National Center for Biotechnology Information, National Library of Medicine, National Institutes of Health, Bethesda, Maryland.
Genome Biol Evol. 2017 Oct 1;9(10):2791-2811. doi: 10.1093/gbe/evx189.
Origin of new biological functions is a complex phenomenon ranging from single-nucleotide substitutions to the gain of new genes via horizontal gene transfer or duplication. Neofunctionalization and subfunctionalization of proteins is often attributed to the emergence of paralogs that are subject to relaxed purifying selection or positive selection and thus evolve at accelerated rates. Such phenomena potentially could be detected as anomalies in the phylogenies of the respective gene families. We developed a computational pipeline to search for such anomalies in 1,834 orthologous clusters of archaeal genes, focusing on lineage-specific subfamilies that significantly deviate from the expected rate of evolution. Multiple potential cases of neofunctionalization and subfunctionalization were identified, including some ancient, house-keeping gene families, such as ribosomal protein S10, general transcription factor TFIIB and chaperone Hsp20. As expected, many cases of apparent acceleration of evolution are associated with lineage-specific gene duplication. On other occasions, long branches in phylogenetic trees correspond to horizontal gene transfer across long evolutionary distances. Significant deceleration of evolution is less common than acceleration, and the underlying causes are not well understood; functional shifts accompanied by increased constraints could be involved. Many gene families appear to be "highly evolvable," that is, include both long and short branches. Even in the absence of precise functional predictions, this approach allows one to select targets for experimentation in search of new biology.

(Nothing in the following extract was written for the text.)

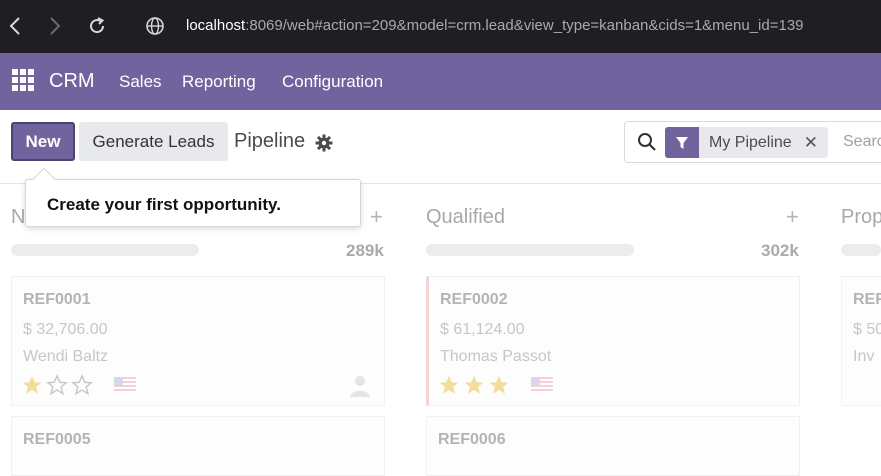 Image resolution: width=881 pixels, height=476 pixels. I want to click on card-amount: $ 32,706.00, so click(66, 330).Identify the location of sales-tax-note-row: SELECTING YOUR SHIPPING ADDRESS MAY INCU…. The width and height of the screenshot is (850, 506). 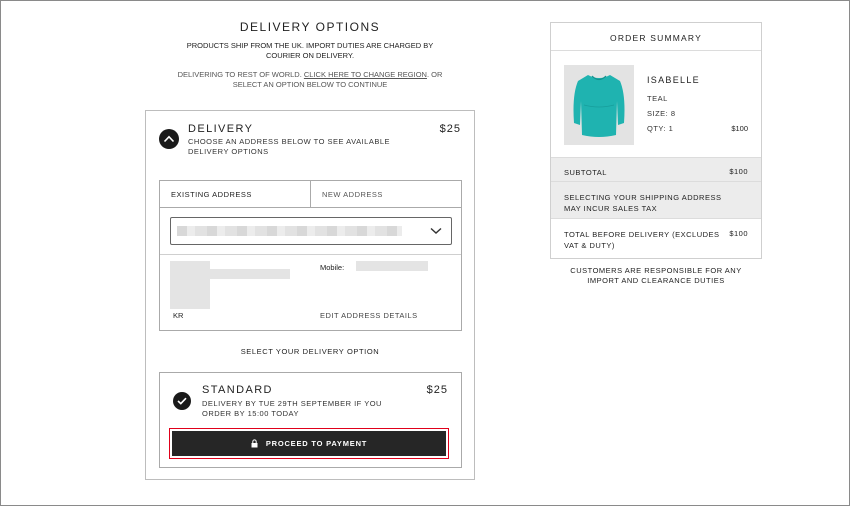
(656, 200).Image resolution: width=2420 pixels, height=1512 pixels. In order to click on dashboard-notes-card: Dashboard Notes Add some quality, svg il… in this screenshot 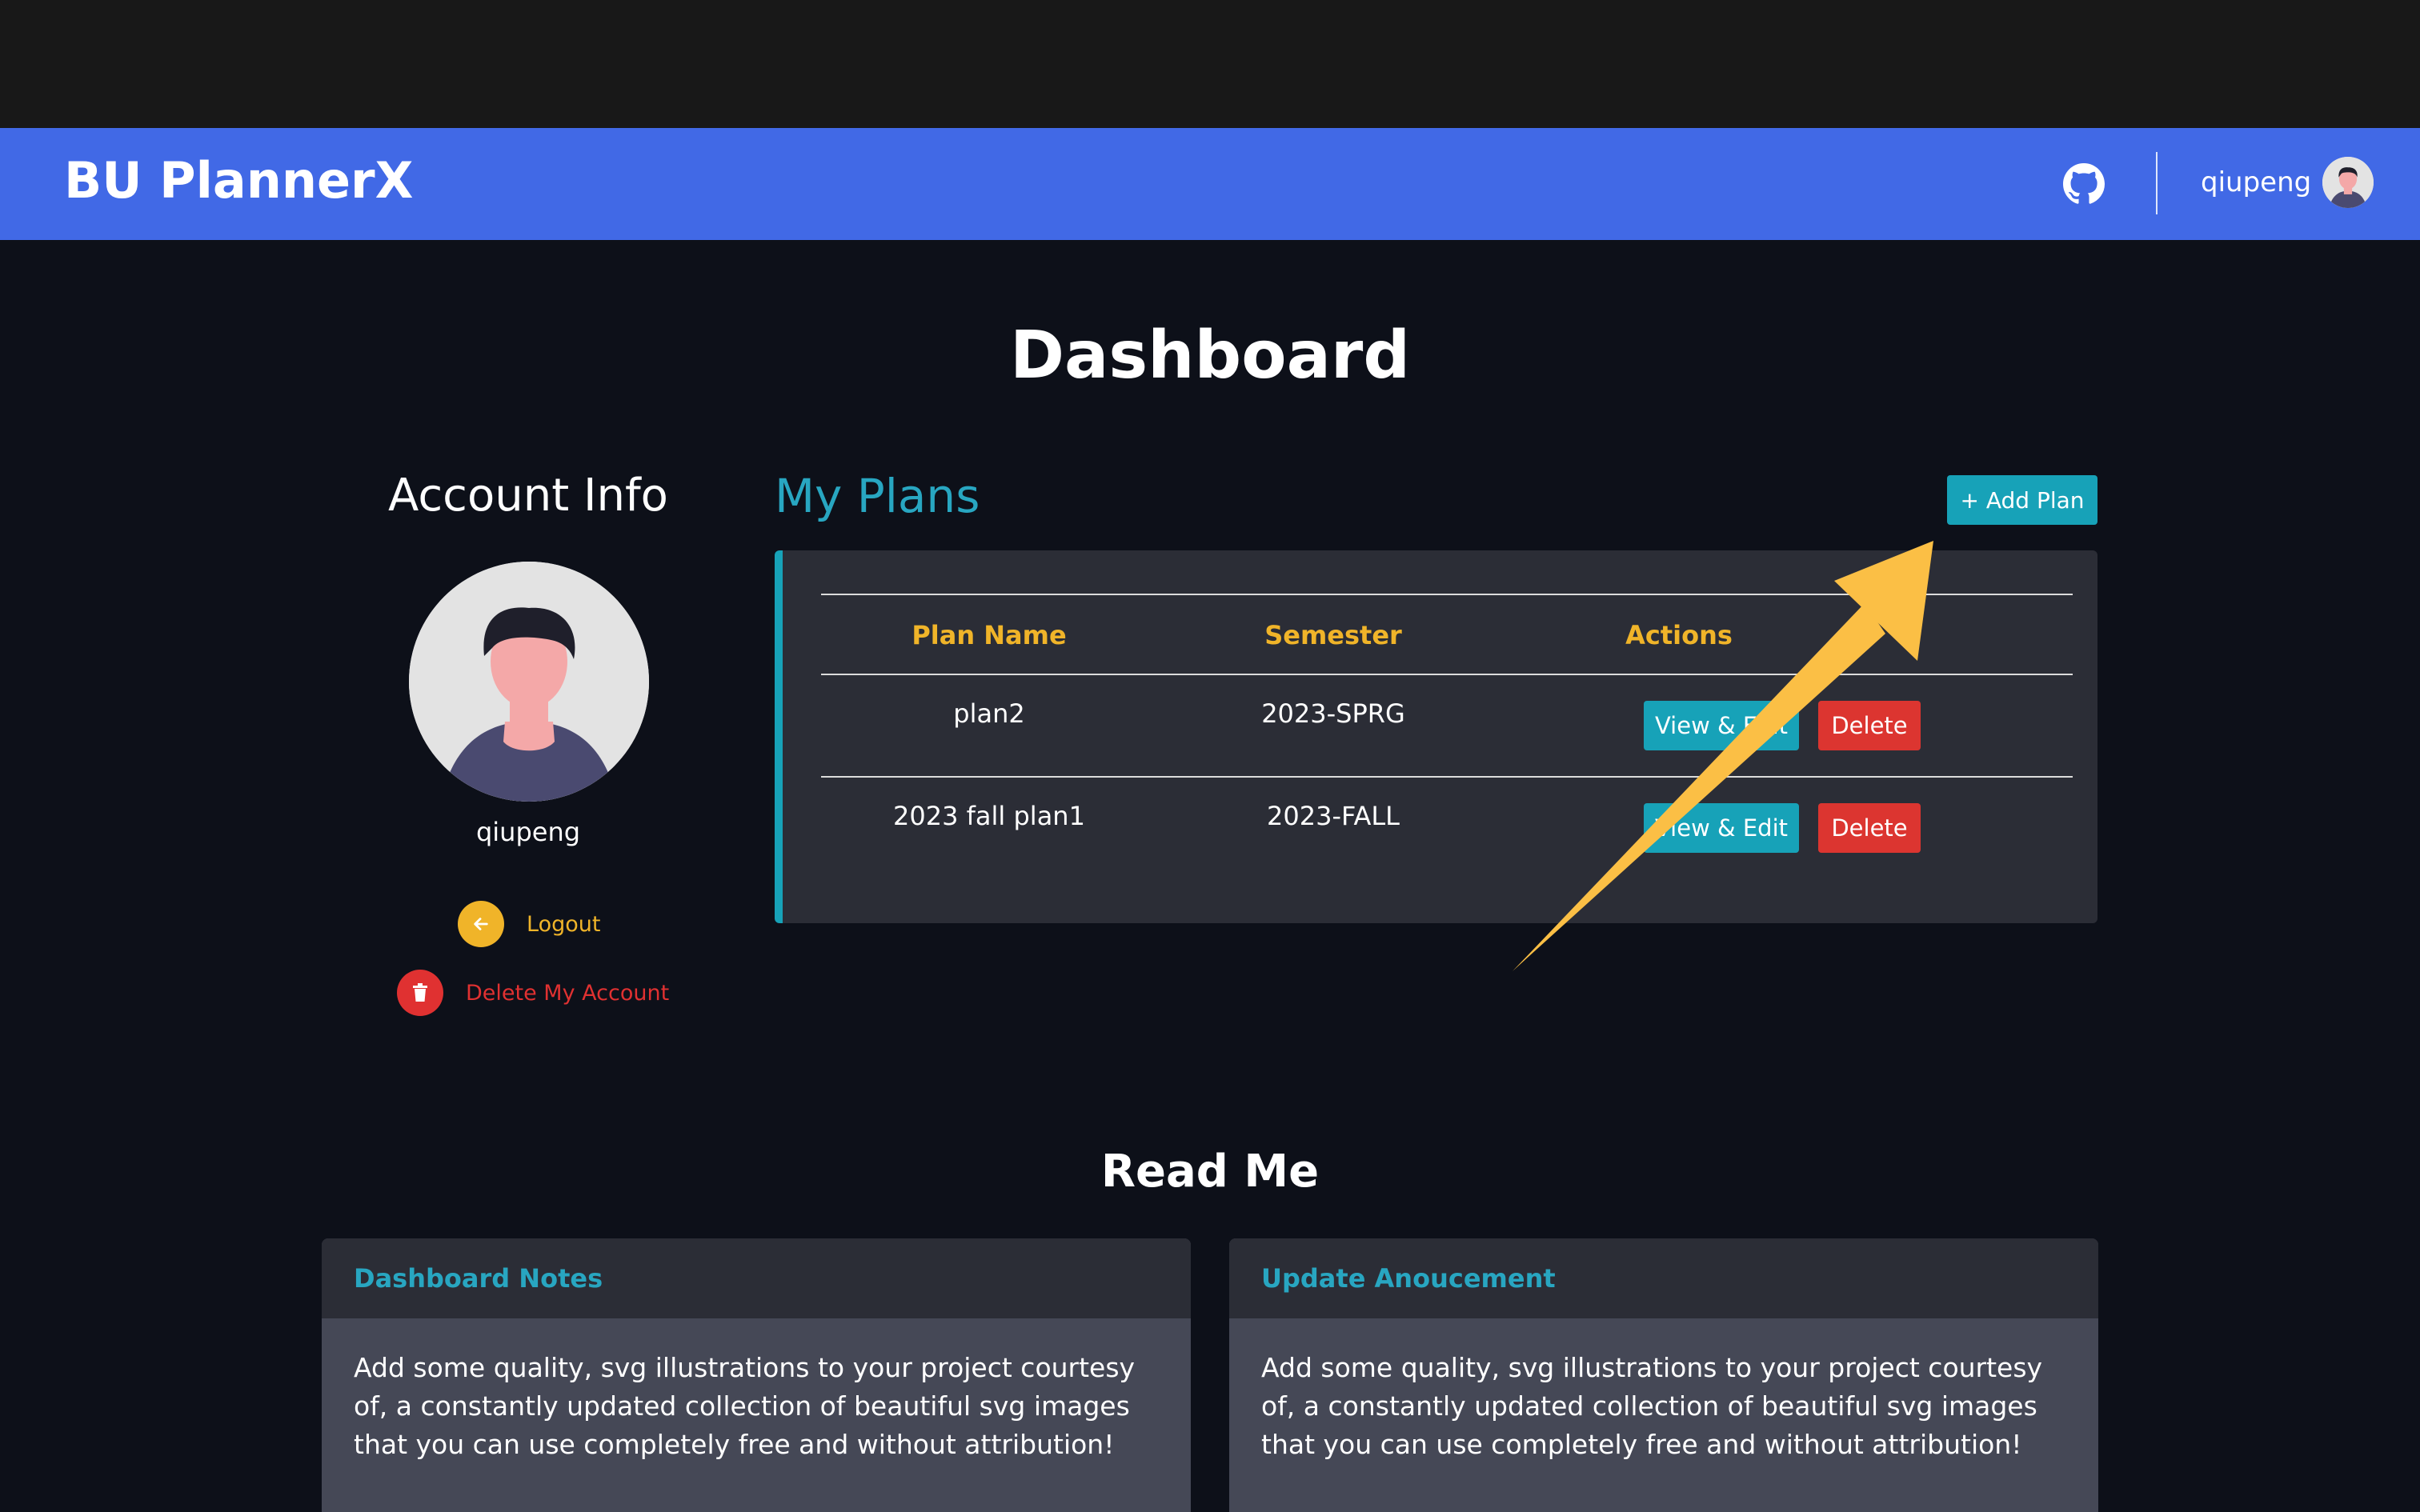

新生物功能的起源是一个复杂的现象,范围从单核苷酸替换到通过水平基因转移或复制获得新基因。蛋白质的新功能化和亚功能化通常归因于出现的旁系同源物,这些旁系同源物受到松弛的净化选择或正选择的影响,因此以加速的速率进化。这些现象可能会在相应基因家族的系统发育中被检测为异常。我们开发了一种计算管道,用于在 1834 个古菌基因的直系同源簇中搜索这些异常,重点是明显偏离预期进化率的谱系特异性亚家族。鉴定出了多个新功能化和亚功能化的潜在案例,包括一些古老的管家基因家族,如核糖体蛋白 S10、一般转录因子 TFIIB 和伴侣蛋白 Hsp20。正如预期的那样,许多进化明显加速的情况都与谱系特异性基因复制有关。在其他情况下,系统发育树中的长分支对应于跨越长进化距离的水平基因转移。进化减速比加速少见,其根本原因尚不清楚;可能涉及到功能转变伴随着约束的增加。许多基因家族似乎是“高度可进化的”,即包含长分支和短分支。即使没有精确的功能预测,这种方法也可以选择实验目标,以寻找新的生物学。